Dieses scheinbar innovative Konzept stellt eigentlich eine uralte Landnutzungsform dar, die bis ins 19. Jahrhundert auch in Deutschland breite Anwendung fand. Zu nennen sind die auch heute noch bekannten  Streuobstbestände, die ehemals auch mit Acker- und Gemüsekulturen bewirtschaftet wurden. Für unsereins kaum mehr vorstellbar, waren das einst intensiv bewirtschaftete und damit hochproduktive Flächen. Als Weltmarkt und globalisierter Handel noch unbekannte Begriffe waren, standen Aspekte wie Selbstversorgung und Ernährungssicherheit im Zentrum der vorwiegend regionalen Wirtschaftsweise.
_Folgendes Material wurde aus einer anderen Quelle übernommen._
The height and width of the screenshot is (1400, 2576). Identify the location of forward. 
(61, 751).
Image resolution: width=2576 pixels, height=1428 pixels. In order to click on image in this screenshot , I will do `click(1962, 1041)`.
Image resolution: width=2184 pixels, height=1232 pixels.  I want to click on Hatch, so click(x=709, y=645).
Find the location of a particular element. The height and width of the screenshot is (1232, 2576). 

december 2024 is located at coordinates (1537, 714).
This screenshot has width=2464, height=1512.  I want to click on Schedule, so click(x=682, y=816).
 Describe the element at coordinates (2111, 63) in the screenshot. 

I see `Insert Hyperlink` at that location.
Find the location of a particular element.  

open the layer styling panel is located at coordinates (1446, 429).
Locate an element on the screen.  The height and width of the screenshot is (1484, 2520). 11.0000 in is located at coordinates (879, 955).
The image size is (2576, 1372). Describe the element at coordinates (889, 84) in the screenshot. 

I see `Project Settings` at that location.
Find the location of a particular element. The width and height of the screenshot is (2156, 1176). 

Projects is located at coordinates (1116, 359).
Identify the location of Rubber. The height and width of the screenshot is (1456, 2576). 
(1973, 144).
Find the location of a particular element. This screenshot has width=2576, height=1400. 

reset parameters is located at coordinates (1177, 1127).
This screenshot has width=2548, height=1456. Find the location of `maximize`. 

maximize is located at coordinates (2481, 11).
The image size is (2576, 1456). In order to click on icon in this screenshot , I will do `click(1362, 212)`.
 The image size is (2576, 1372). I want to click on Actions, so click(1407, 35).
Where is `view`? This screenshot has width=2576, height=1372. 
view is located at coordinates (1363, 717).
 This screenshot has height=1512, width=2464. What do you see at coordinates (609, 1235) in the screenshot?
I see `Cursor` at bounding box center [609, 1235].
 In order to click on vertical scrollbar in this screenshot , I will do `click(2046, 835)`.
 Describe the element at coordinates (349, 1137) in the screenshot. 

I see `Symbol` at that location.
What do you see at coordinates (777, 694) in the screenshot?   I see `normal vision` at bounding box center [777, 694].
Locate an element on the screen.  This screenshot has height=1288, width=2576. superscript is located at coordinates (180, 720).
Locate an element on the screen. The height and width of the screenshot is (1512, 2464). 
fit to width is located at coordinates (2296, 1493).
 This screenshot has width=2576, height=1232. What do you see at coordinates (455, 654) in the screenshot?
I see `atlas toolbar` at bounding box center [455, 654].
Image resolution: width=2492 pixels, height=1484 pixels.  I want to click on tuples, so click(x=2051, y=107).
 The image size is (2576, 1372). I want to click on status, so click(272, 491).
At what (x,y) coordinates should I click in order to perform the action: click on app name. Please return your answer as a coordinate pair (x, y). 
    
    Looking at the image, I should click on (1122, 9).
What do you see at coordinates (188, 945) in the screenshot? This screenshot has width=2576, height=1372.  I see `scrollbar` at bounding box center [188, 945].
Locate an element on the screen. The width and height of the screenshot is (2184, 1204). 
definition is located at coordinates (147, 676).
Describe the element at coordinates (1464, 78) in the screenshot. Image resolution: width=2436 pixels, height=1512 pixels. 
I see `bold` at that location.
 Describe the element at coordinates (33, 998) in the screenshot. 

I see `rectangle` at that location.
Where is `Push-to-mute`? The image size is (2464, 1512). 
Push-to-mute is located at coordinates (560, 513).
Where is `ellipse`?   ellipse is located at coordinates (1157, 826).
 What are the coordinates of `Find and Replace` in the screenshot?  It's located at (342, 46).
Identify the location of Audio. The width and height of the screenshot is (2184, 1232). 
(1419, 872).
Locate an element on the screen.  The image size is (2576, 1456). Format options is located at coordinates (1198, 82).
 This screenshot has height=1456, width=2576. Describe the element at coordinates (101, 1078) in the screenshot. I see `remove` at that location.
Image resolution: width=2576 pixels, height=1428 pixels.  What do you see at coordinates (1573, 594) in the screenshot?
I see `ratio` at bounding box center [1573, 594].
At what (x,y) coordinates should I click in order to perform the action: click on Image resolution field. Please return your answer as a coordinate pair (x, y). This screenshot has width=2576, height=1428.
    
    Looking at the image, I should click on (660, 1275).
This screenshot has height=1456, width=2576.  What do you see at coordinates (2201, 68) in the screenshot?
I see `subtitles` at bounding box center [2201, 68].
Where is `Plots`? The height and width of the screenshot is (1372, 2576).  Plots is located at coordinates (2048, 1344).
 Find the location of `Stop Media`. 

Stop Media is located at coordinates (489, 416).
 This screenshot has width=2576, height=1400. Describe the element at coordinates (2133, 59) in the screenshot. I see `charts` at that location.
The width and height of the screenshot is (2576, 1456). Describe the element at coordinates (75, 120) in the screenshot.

So war es zwingend notwendig, die Vielfalt an Nahrungsmitteln, auch auf den eigenen Flächen anzubauen.

 

Die zunehmende Rationalisierung und Intensivierung der Landwirtschaft, in der Bäume als Störfaktoren angesehen werden, sorgte für das Ende der Kulturlandschaft prägenden Baumfeldwirtschaft und degradierte sie zu reinen Naturschutzmaßnahmen.

 

Die Renaissance der Agroforstwirtschaft

Die Landwirtschaft in Deutschland ist hochproduktiv. Weshalb also Bäume pflanzen, die den Ackerkulturen auch noch Platz, Wasser und Licht wegnehmen? Die Dürren der vergangenen Jahre, aber auch Starkregenereignisse und die Erkenntnisse um schwindende Artenvielfalt haben gezeigt, dass es in der Landwirtschaft einer Umorientierung zu zukunftsfähigen Modellen bedarf. Doch welche Vorteile bringen Agroforstsysteme mit sich?

 

Historisches Agroforstsystem mit Obst, Acker
und Grünland in Franken (C) Christoph Meixner

 

Tab. 1 Vorteile der Agroforstwirtschaft hinsichtlich der Ökologie und Ökonomie

Ökologie

Ökonomie

Steigerung der Biodiversität über die Bereitstellung von Nist- und Nahrungsangeboten für Insekten und Vögel1

Positive Ertragseffekte und höhere Ertragsstabilität bei annuellen Kulturen aufgrund eines verbesserten Mikroklimas (z.B. durch Windschutzwirkung der Baumstreifen2 3 4

Schaffung von Strukturen der Biotopvernetzung und Rückzugsgebiete für Wild5 6

Verbesserter Schutz der Ackerkulturen gegen Extremwetterereignisse7

Förderung von zahlreichen Pflanzen- und Tierarten durch Gehölz- und Saumstrukturen
8 9

Langfristige Erhalt der Bodenfruchtbarkeit über die Steigerung des Humusgehalt und der Verringerung von Wind- und Wassererosion
10

Verbesserung der Wasserqualität in ober- und unterirdischen Gewässern
11

Erweiterung der landwirtschaftlichen Produktpalette (Produktdiversifizierung)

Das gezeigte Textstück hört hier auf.